Data provided:
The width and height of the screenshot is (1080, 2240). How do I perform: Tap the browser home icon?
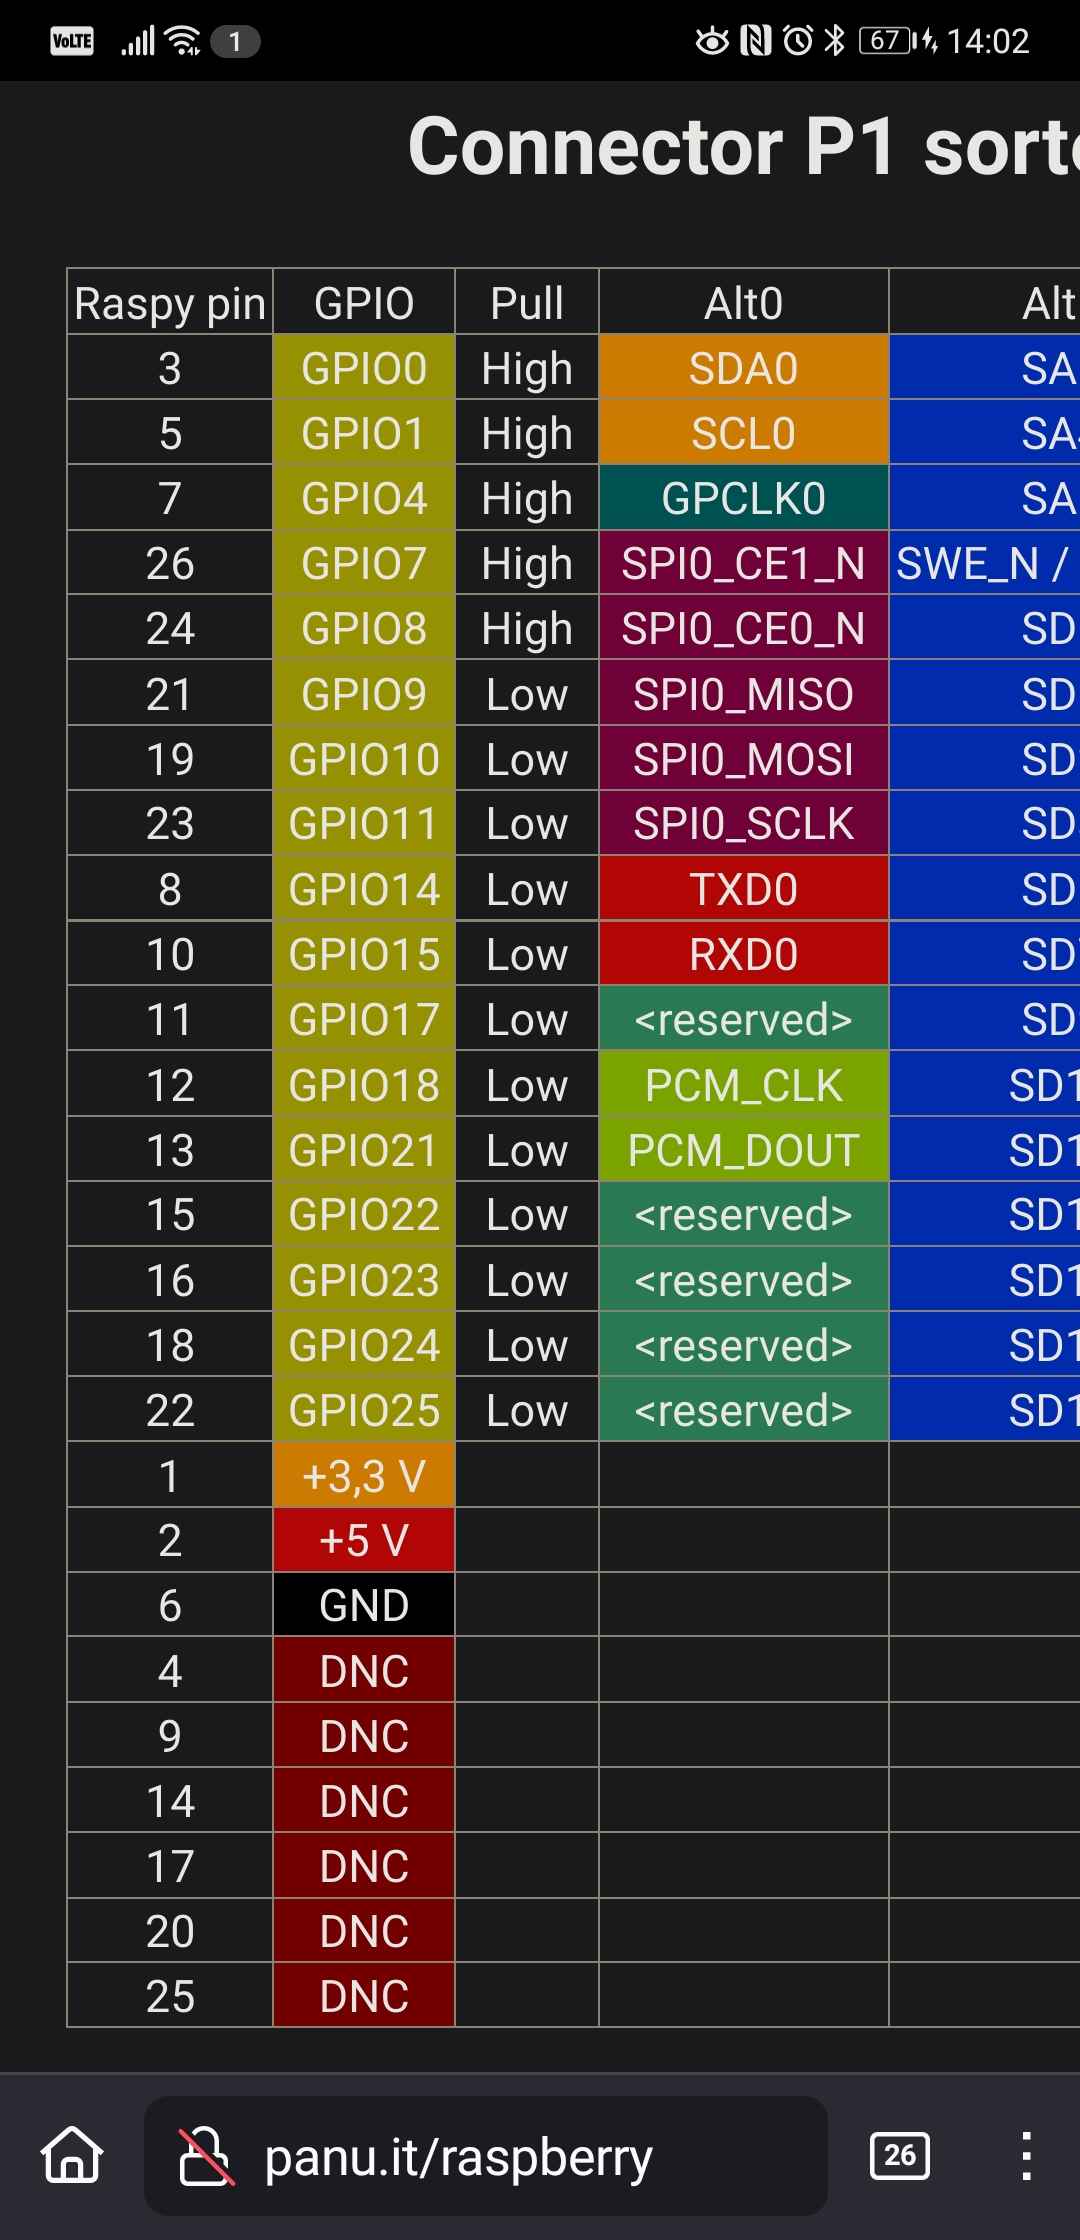72,2155
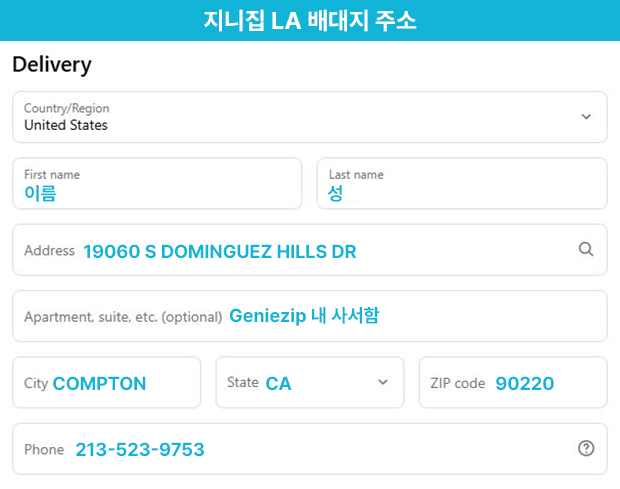Viewport: 620px width, 489px height.
Task: Open the State dropdown chevron
Action: 383,382
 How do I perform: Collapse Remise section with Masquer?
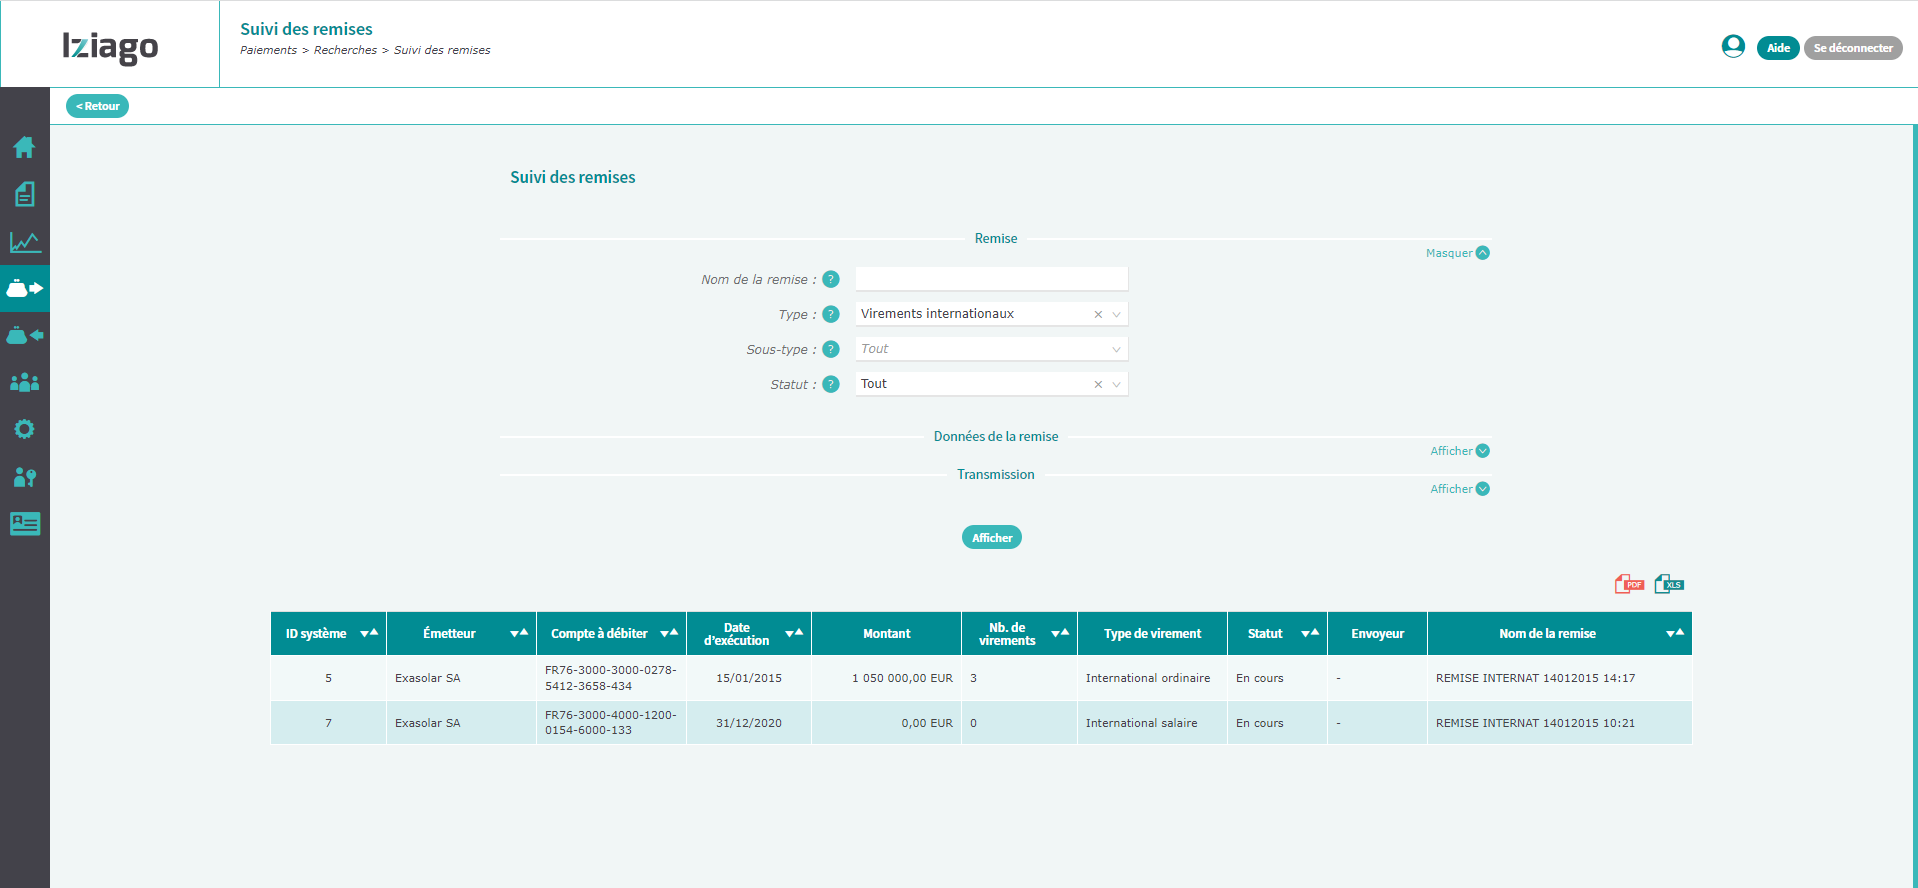[1457, 253]
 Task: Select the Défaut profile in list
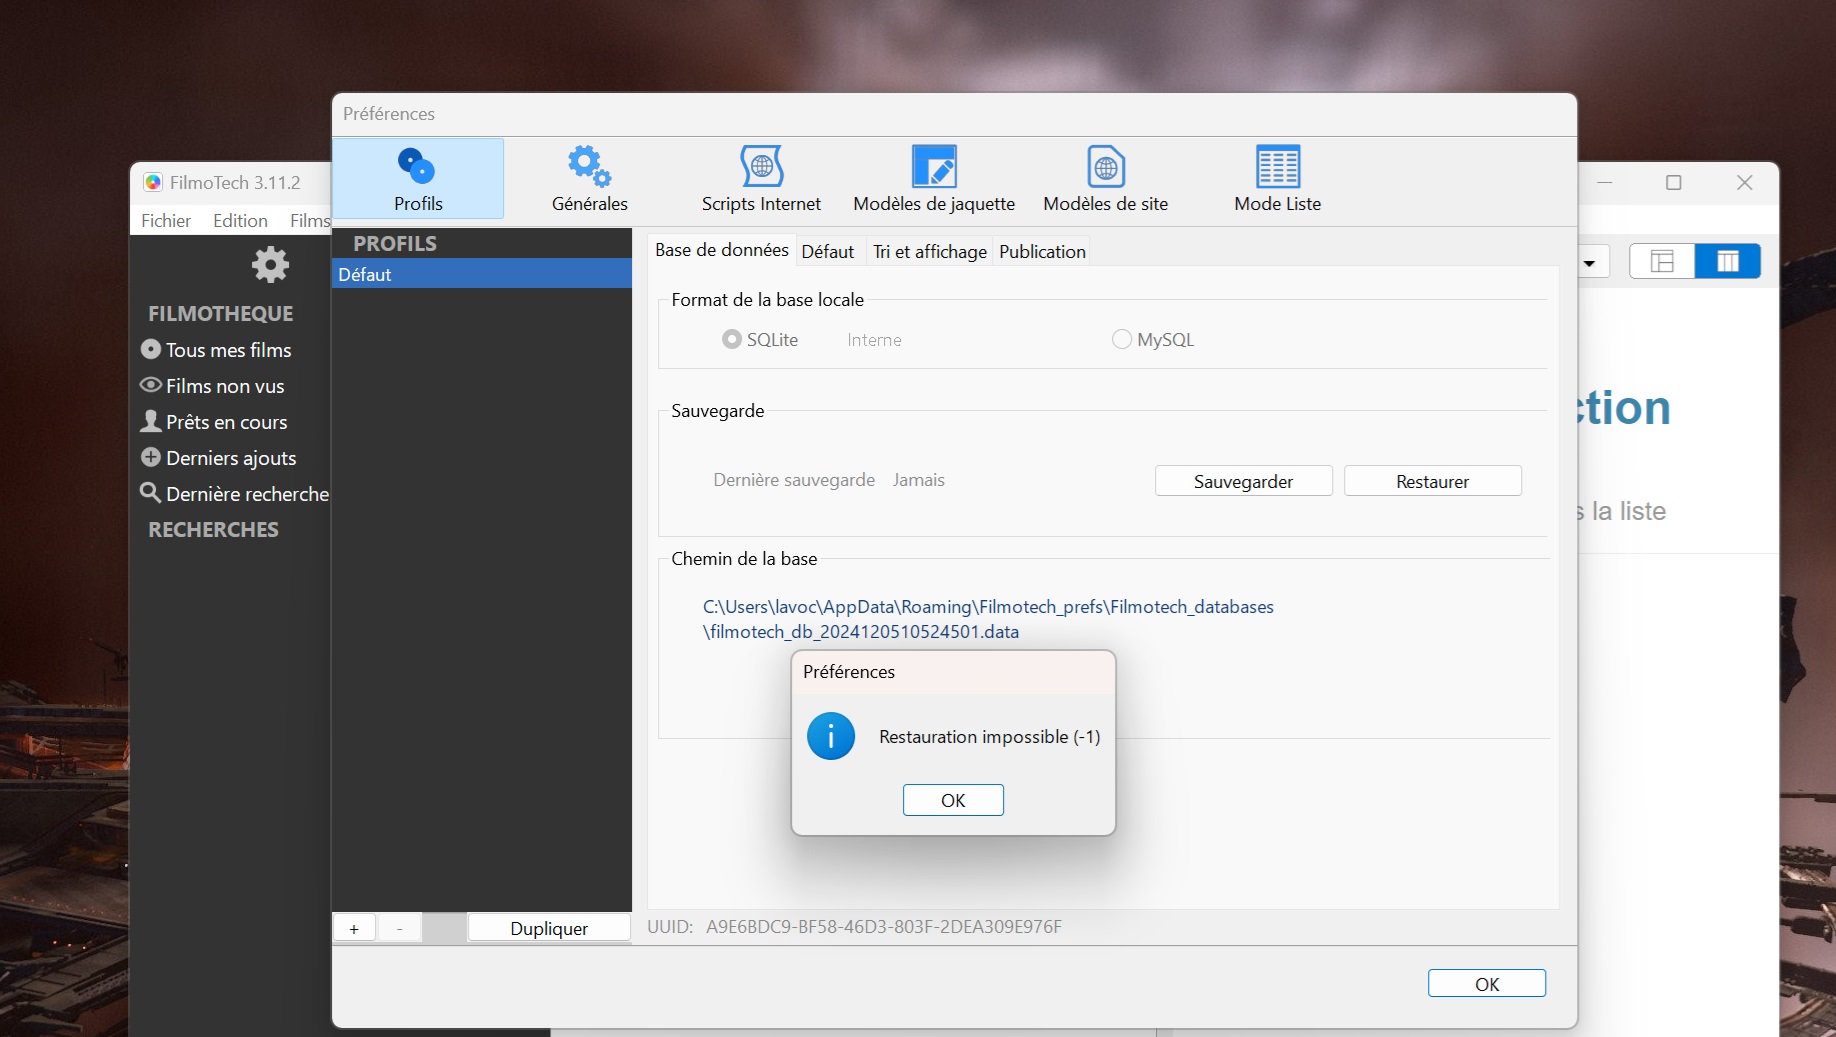481,274
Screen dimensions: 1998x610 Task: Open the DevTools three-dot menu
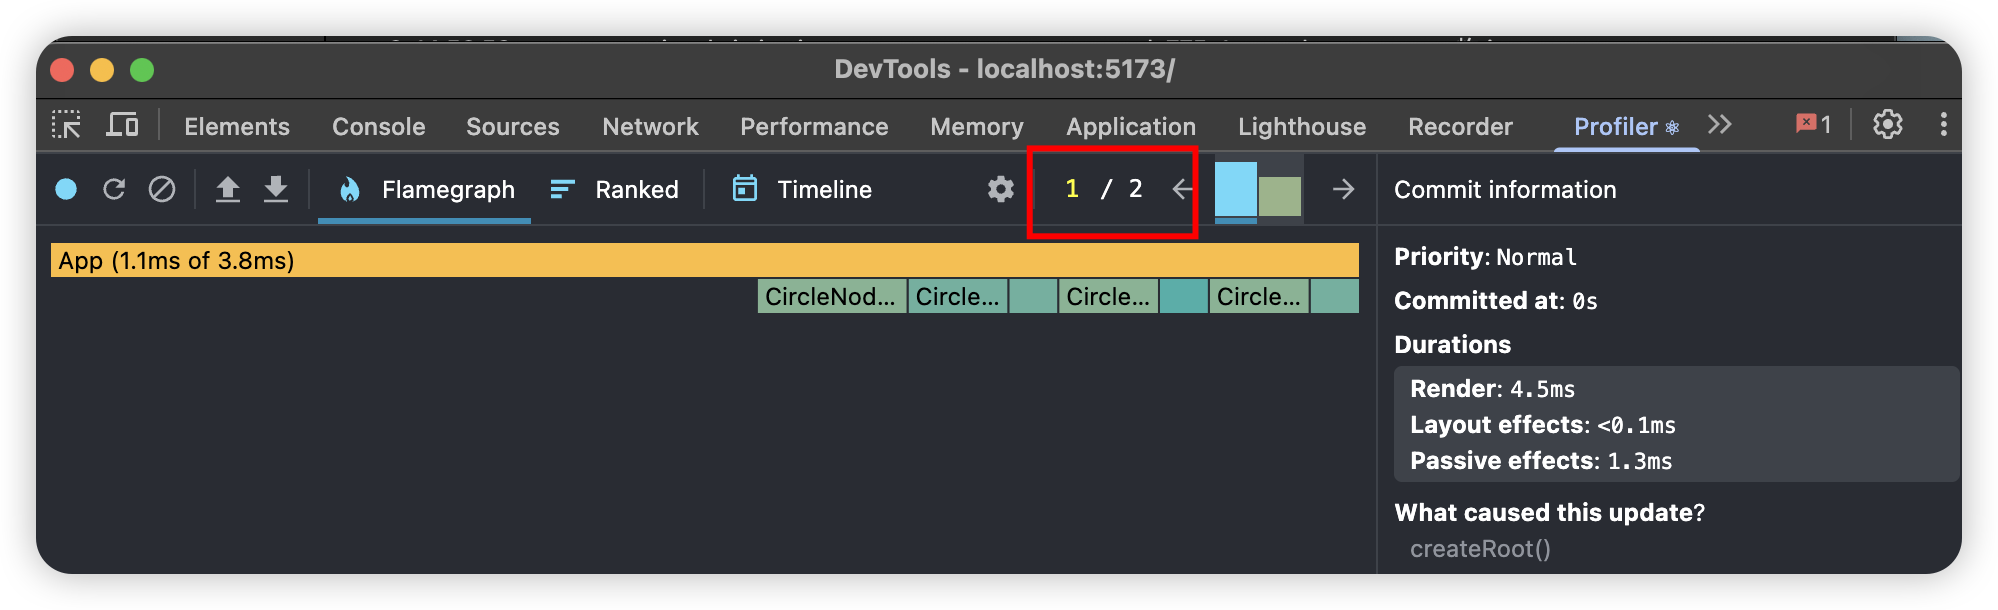click(1943, 125)
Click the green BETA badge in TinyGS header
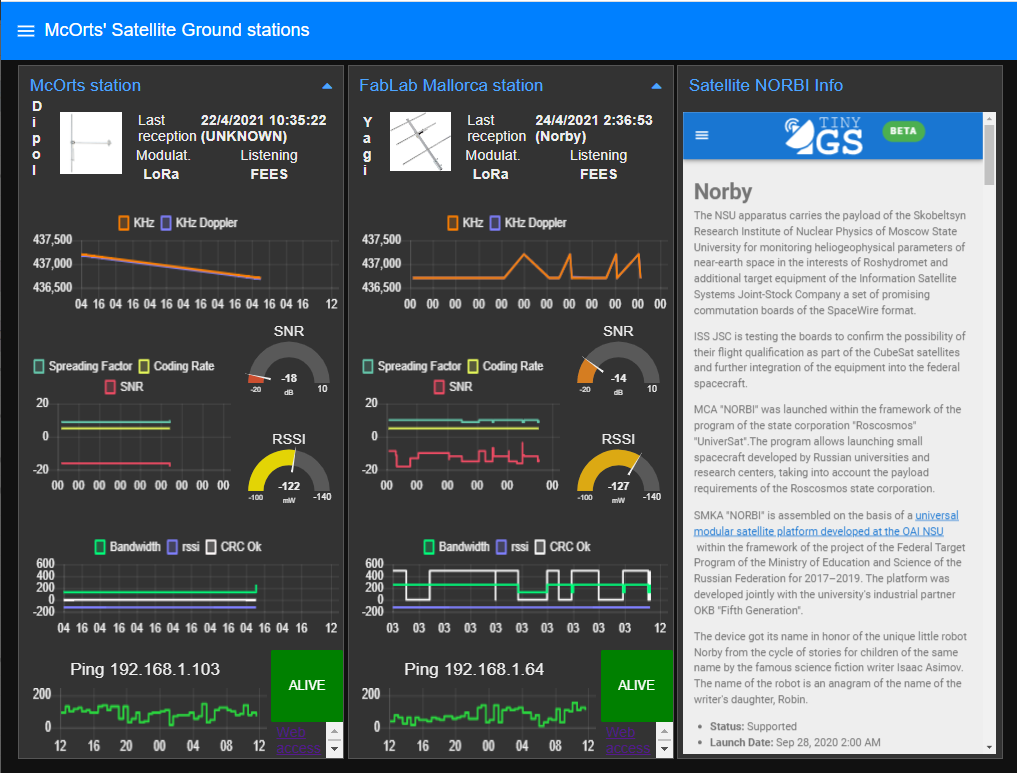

Description of the task: Repeat the material above word for word, please, apart from its images.

Completed exercise:
The width and height of the screenshot is (1080, 2240). How do I perform: Tap the browser home icon?
72,2155
Viewport: 620px width, 489px height.
Task: Open the State dropdown chevron
Action: 383,382
 How do I perform: Collapse Remise section with Masquer?
[1457, 253]
 Task: Select the Défaut profile in list
481,274
Screen dimensions: 1998x610 Task: Open the DevTools three-dot menu
click(1943, 125)
Click the green BETA badge in TinyGS header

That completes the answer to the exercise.